BERLIN (Reuters) – Some 60% of German companies are suffering from reduced demand and 80% of firms in Europe’s largest economy expect revenues to fall this year as the coronavirus outbreak wreaks havoc, a survey by the DIHK Chambers of Commerce showed on Friday.
The poll of more than 10,000 firms found that businesses across the broad – in the industrial, construction and services sectors – see revenues dropping in 2020, with a quarter expecting a decline of more than 50%.
Some 43% of firms have faced cancelled orders and more than a third have had to slash investment.
The German government expects the pandemic to plunge the economy into its deepest recession since World War Two, forecasting a contraction of 6.3%. In January it had predicted economic output would increase by 1.1% this year.
More than a third of companies only expect to return to their previous business level in 2021 at the earliest, the DIHK survey found, while 1 in 20 firms never expects to get back to that level.
“That shows how big the challenges we’re facing are,” DIHK President Eric Schweitzer said. “We’re still a long way off our economy recovering.”
One third of restaurants and almost half of travel firms fear insolvency, the DIHK survey showed.
The number of overnight stays by domestic and foreign guests in Germany dropped by 53% on the year to 15.6 million in March, preliminary data from the Federal Statistics Office showed on Friday. That was the sharpest drop since current records began in 1992.

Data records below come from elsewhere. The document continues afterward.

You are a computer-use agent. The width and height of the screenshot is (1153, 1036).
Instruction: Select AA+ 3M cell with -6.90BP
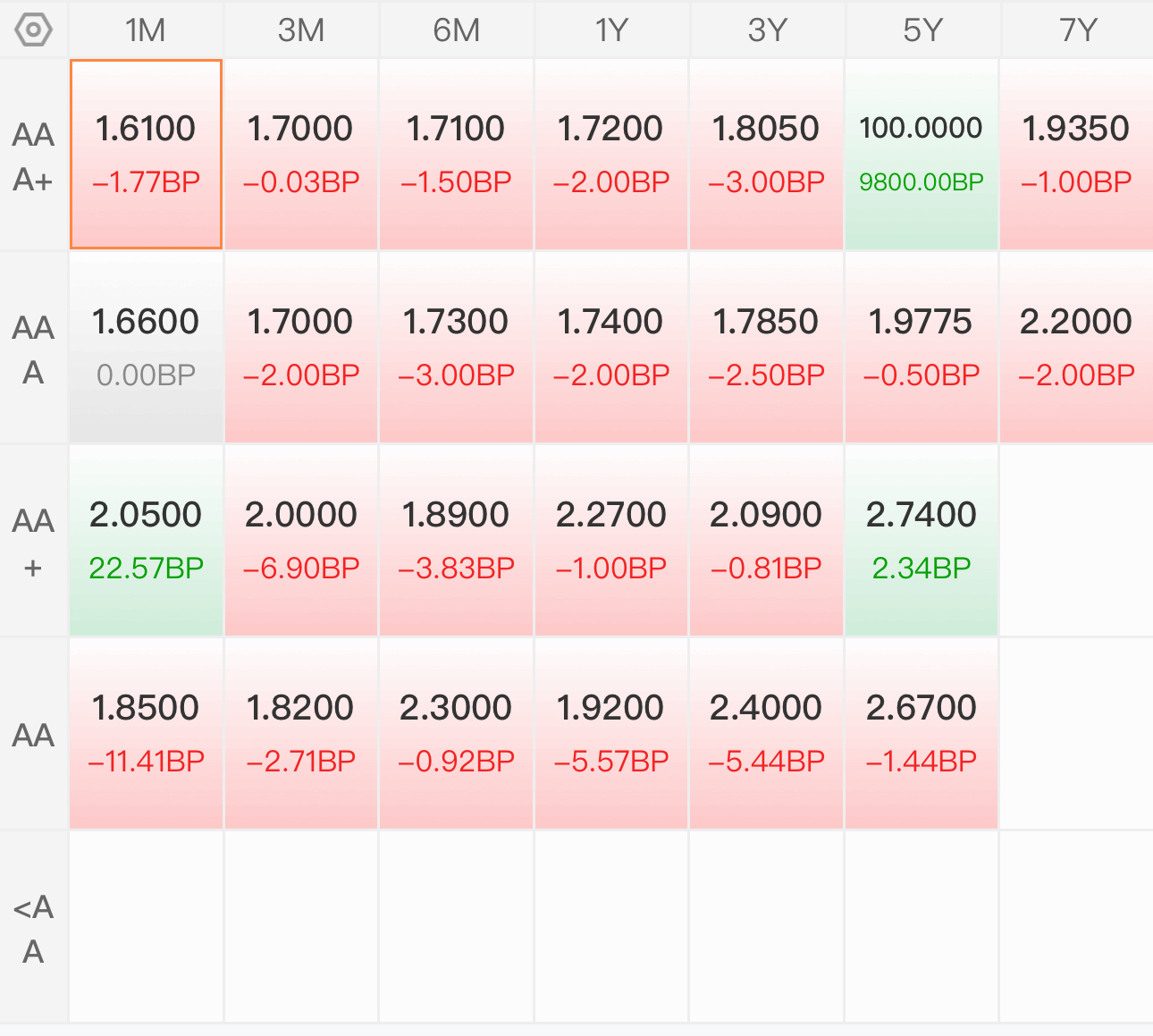301,541
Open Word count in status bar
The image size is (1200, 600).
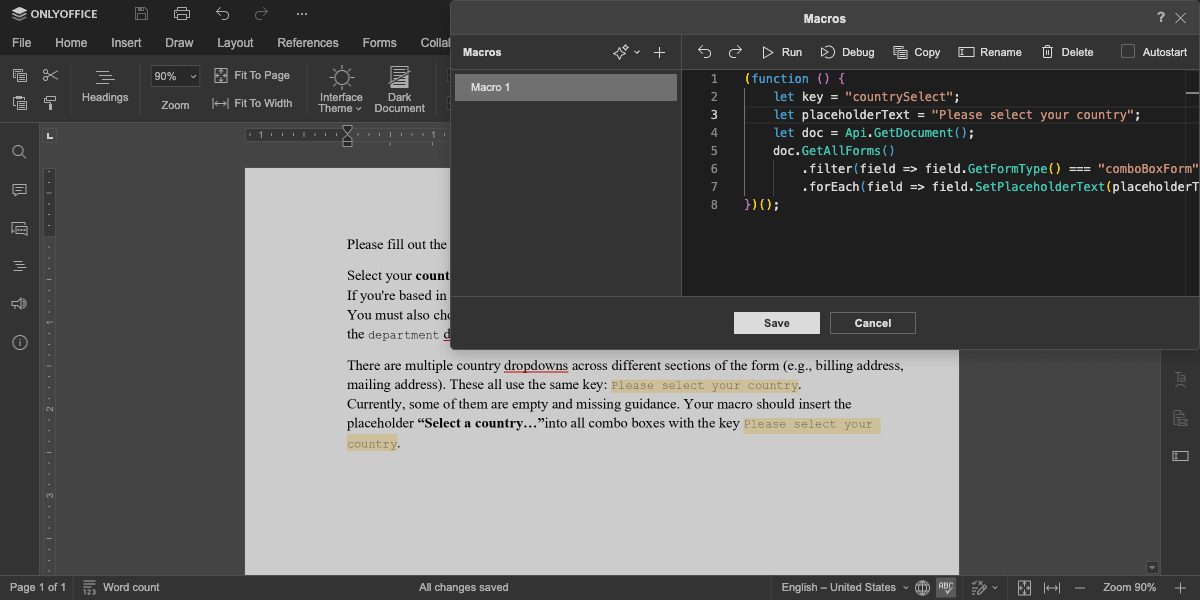[121, 587]
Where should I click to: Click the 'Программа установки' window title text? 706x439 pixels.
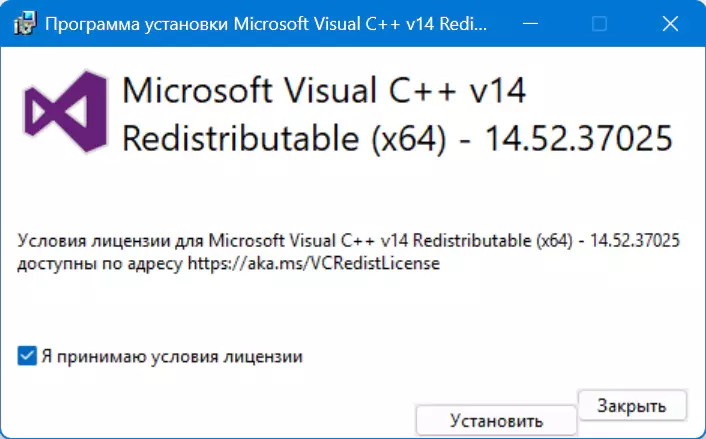click(137, 23)
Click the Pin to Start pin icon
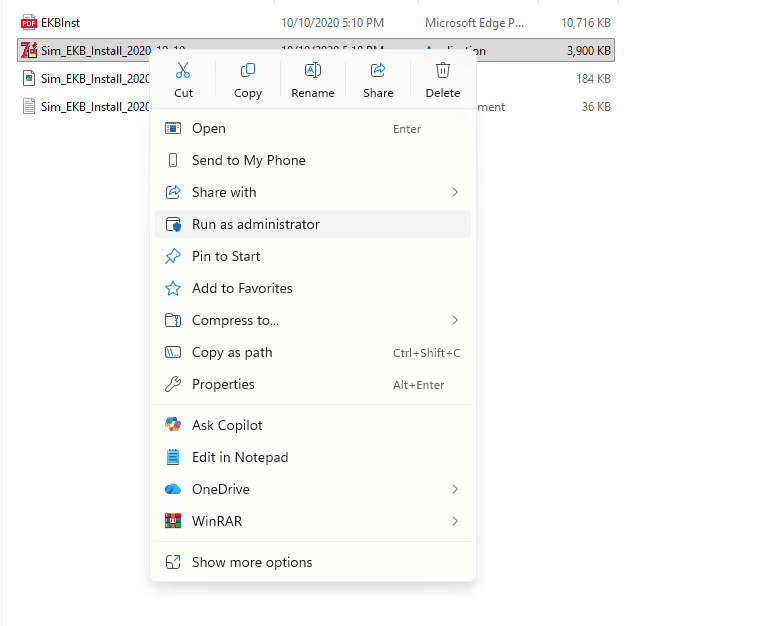Image resolution: width=767 pixels, height=626 pixels. pyautogui.click(x=173, y=256)
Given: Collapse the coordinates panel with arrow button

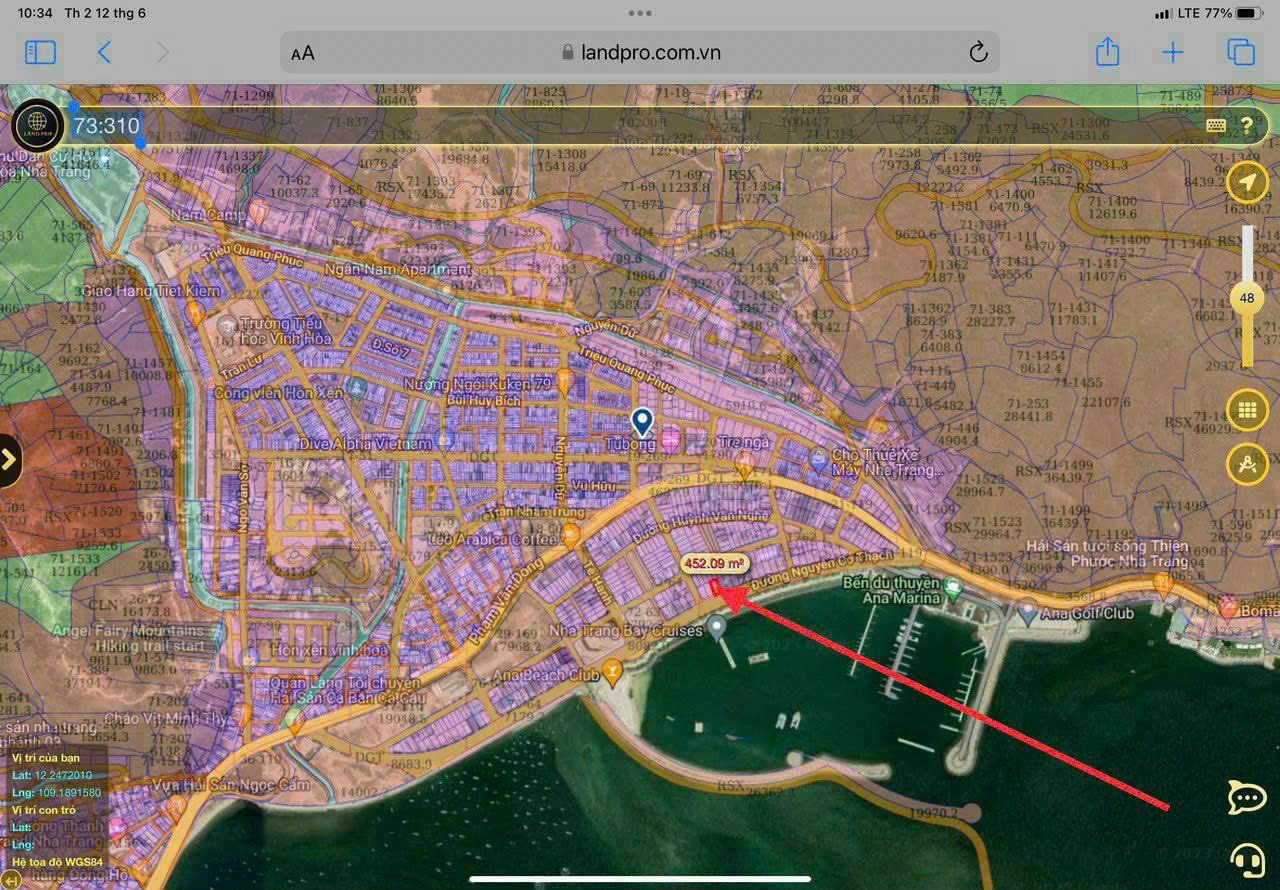Looking at the screenshot, I should pyautogui.click(x=13, y=880).
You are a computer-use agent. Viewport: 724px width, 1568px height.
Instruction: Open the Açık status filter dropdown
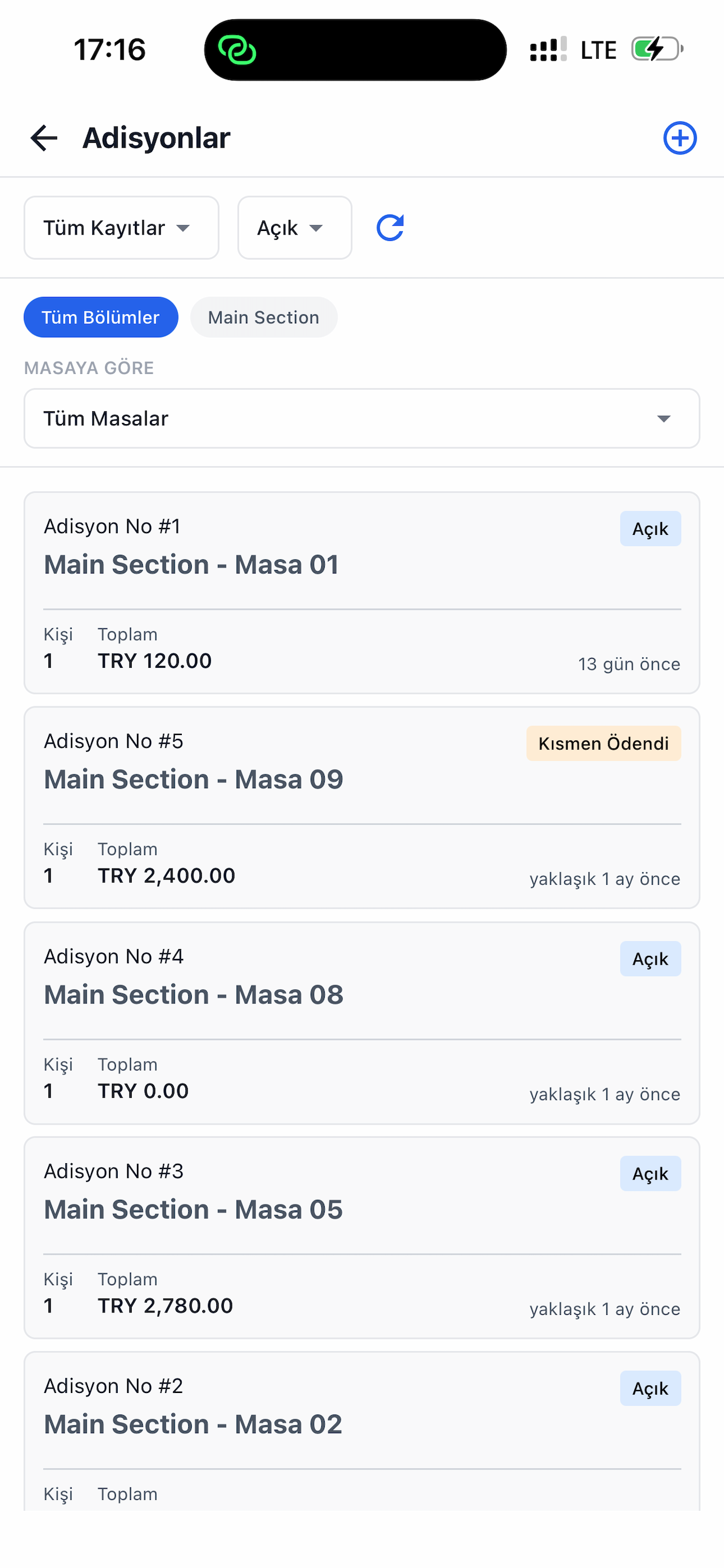pyautogui.click(x=295, y=228)
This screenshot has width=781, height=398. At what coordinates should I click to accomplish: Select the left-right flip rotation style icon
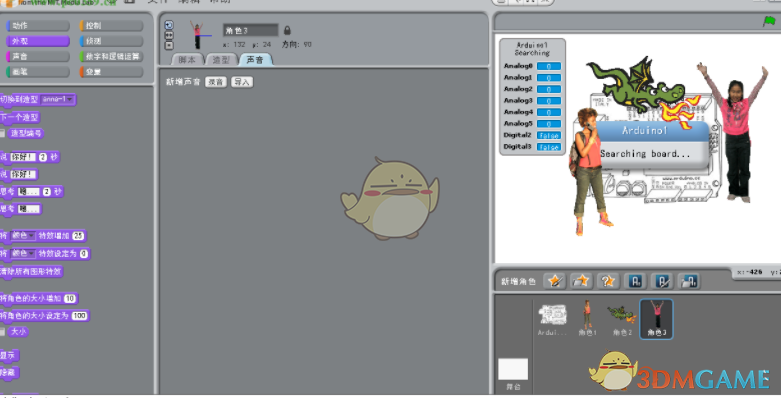[169, 35]
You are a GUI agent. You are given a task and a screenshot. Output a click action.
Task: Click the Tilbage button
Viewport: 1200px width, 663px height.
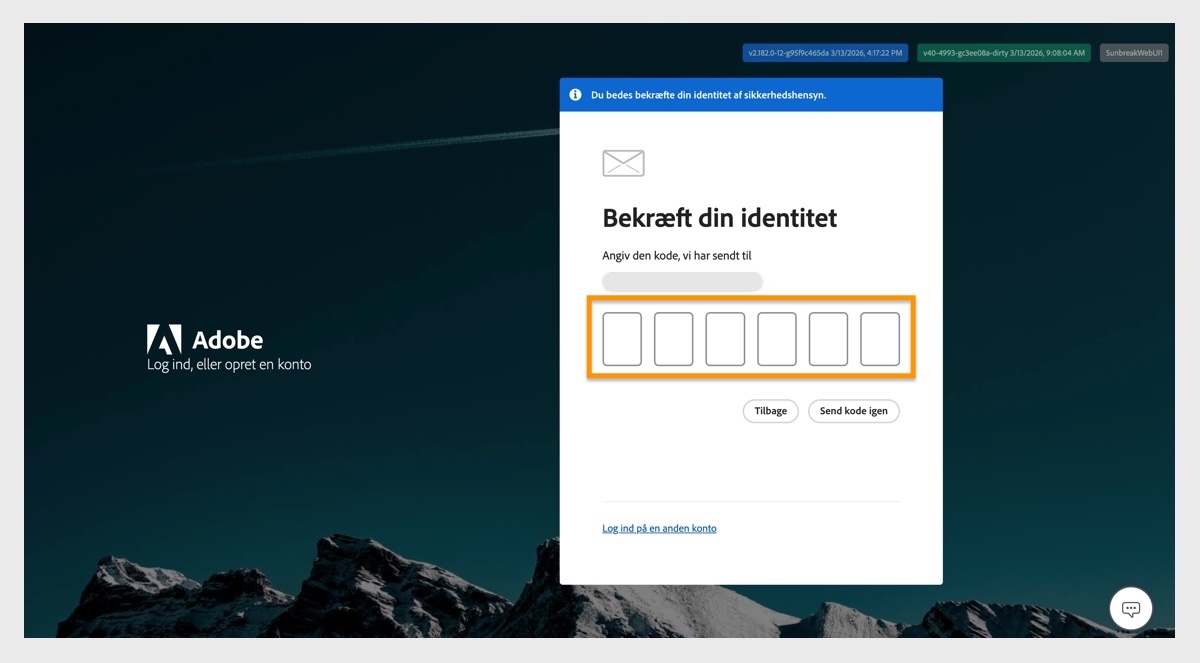pos(770,411)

Germany went into lockdown in March, with shops, restaurants, sports facilities and other non-essential businesses closing and many companies halting production to help slow the spread of the virus. Some restrictions have been loosened in the last few weeks.
The DIHK suvrvey found that almost half of firms had to partly or completely stop business during lockdown.
It said a quarter of these companies re-started business when the lockdown was eased at end of April and 80% of the firms still closed expect to be able to re-start operations immediately or within next two weeks.